Collected data:
>>>

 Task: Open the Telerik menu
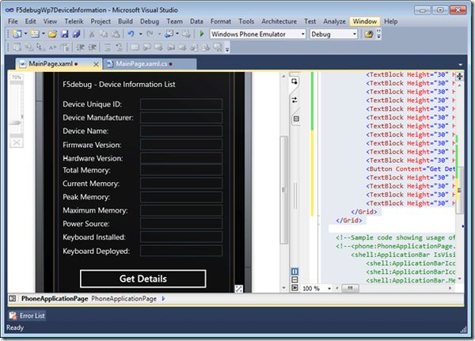tap(73, 21)
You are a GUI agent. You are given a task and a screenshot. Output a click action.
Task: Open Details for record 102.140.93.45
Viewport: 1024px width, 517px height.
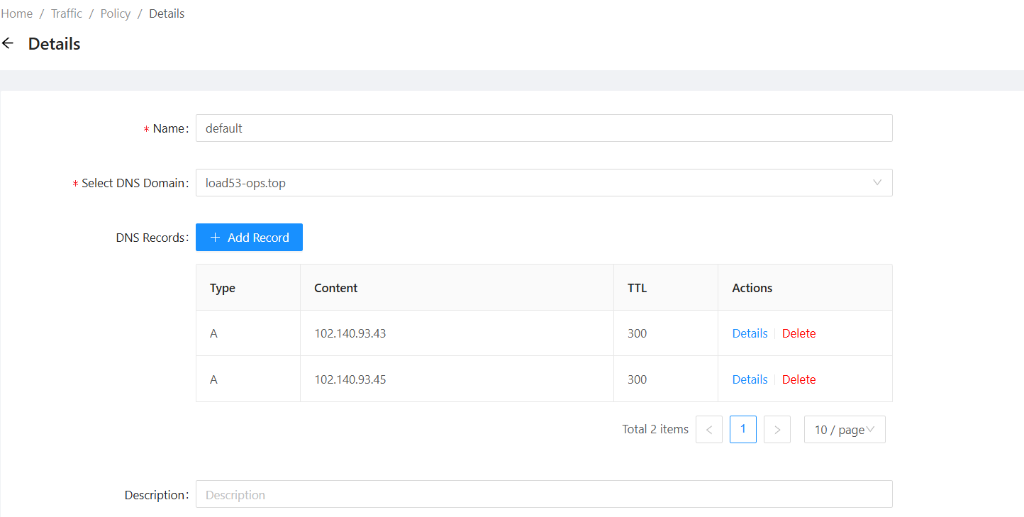(750, 379)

<<<

• **TASK DESCRIPTION**:
What is needed is an exact restatement of every line from the one containing "You are a GUI" through the last line of the records, pictures left out.

• **EXPECTED ANSWER**:
You are a GUI agent. You are given a task and a screenshot. Output a click action.
Task: Open Details for record 102.140.93.45
Viewport: 1024px width, 517px height.
(750, 379)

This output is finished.